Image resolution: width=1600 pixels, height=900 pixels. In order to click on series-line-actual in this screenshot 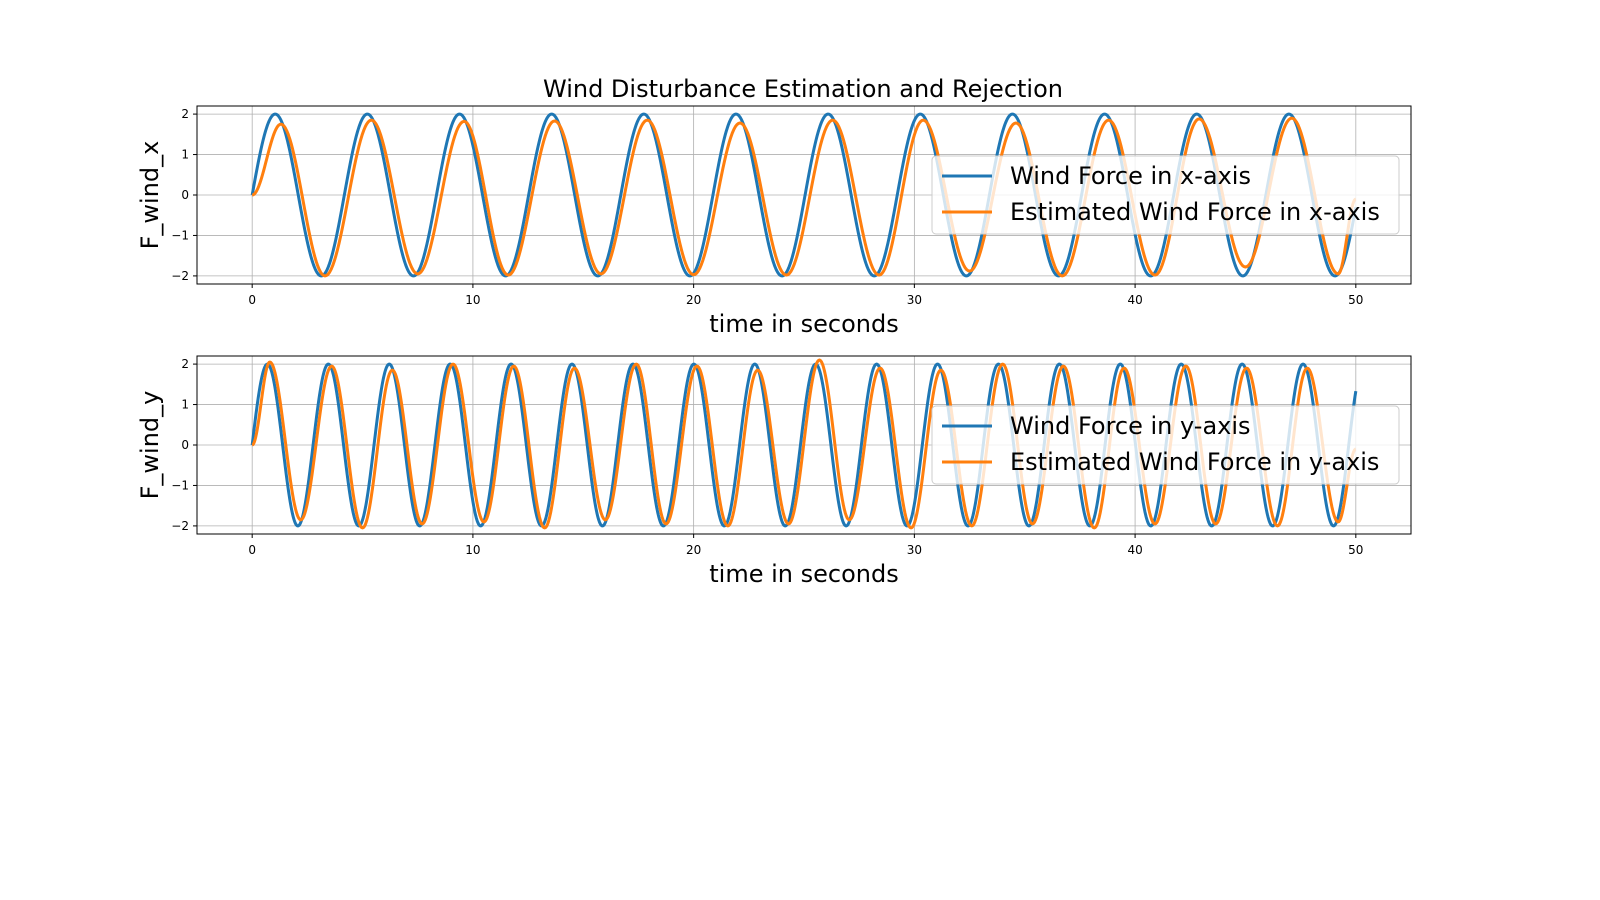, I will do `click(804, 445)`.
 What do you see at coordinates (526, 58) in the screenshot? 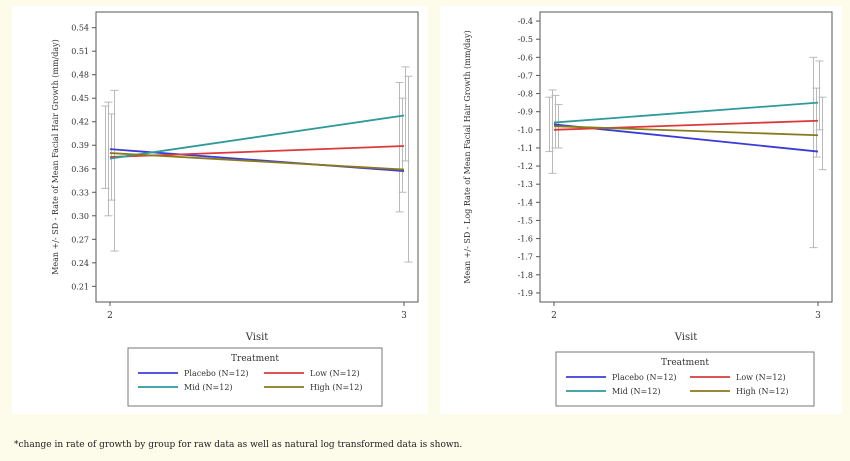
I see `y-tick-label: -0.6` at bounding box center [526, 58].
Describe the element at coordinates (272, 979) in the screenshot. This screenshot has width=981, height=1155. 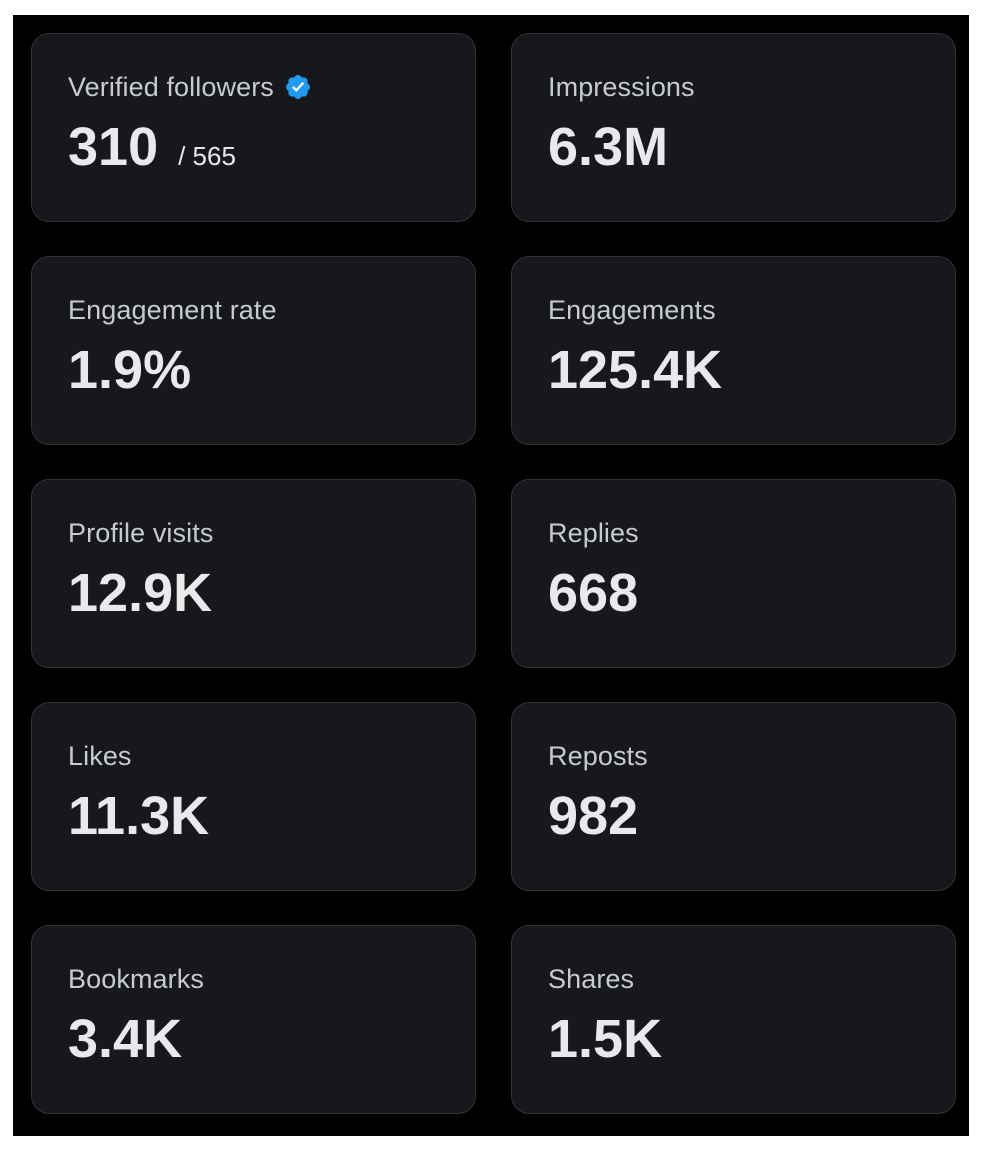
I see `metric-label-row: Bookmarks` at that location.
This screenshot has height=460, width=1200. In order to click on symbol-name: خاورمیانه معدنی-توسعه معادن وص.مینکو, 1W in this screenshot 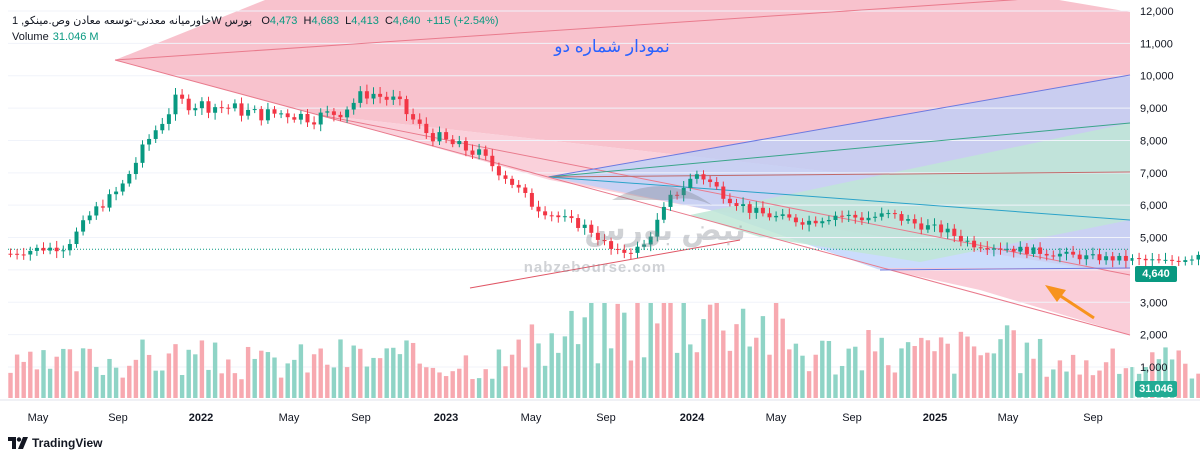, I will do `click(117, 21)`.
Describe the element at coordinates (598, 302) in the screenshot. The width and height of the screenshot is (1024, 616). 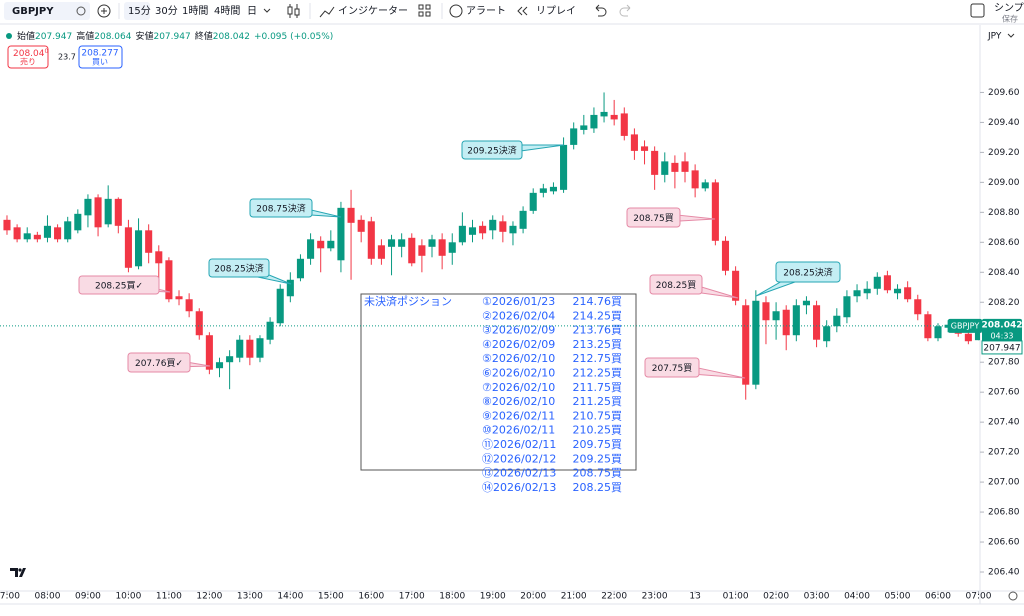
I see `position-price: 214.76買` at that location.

☆ ☆ ☆ ☆ ☆

Pull out, word for word, the entries from the line containing "Describe the element at coordinates (598, 302)" through the end of the entries, and omit the pictures.

Describe the element at coordinates (598, 302) in the screenshot. The width and height of the screenshot is (1024, 616). 
I see `position-price: 214.76買` at that location.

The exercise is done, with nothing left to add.